__Given records__:
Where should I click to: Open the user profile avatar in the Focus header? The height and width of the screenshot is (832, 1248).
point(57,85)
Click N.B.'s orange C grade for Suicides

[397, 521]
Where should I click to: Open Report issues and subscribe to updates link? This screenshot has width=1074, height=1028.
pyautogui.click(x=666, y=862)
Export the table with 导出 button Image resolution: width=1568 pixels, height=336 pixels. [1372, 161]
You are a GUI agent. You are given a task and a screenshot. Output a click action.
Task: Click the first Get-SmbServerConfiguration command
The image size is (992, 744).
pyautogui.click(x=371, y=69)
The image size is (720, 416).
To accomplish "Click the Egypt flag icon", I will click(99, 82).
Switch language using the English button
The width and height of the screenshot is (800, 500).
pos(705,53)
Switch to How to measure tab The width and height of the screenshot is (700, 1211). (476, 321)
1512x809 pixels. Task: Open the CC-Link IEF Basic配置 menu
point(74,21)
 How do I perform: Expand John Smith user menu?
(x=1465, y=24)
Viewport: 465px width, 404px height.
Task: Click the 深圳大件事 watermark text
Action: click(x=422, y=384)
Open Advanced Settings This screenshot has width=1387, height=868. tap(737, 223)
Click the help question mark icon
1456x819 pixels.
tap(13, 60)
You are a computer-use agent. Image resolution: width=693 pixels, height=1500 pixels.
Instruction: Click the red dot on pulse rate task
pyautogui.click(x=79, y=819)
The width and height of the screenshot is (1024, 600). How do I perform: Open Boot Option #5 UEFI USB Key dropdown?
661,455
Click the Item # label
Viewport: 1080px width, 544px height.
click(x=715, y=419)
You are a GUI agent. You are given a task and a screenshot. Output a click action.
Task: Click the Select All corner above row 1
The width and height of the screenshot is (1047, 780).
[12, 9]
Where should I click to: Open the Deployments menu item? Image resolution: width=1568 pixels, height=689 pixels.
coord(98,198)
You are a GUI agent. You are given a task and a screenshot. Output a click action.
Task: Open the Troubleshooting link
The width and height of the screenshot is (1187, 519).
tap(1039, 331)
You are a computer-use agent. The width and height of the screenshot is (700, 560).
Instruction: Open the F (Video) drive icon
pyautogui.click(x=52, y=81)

__Task statement__: Send back exactly the lines of the listing above starting at the one with "How do I perform: Expand" and ending at the one with "You are a computer-use agent. Image", inclusive, and no others.

__Completed exercise__:
 How do I perform: Expand John Smith user menu?
(x=1465, y=24)
Viewport: 465px width, 404px height.
Task: Click the 深圳大件事 watermark text
Action: click(x=422, y=384)
Open Advanced Settings This screenshot has width=1387, height=868. tap(737, 223)
Click the help question mark icon
1456x819 pixels.
tap(13, 60)
You are a computer-use agent. Image resolution: width=693 pixels, height=1500 pixels.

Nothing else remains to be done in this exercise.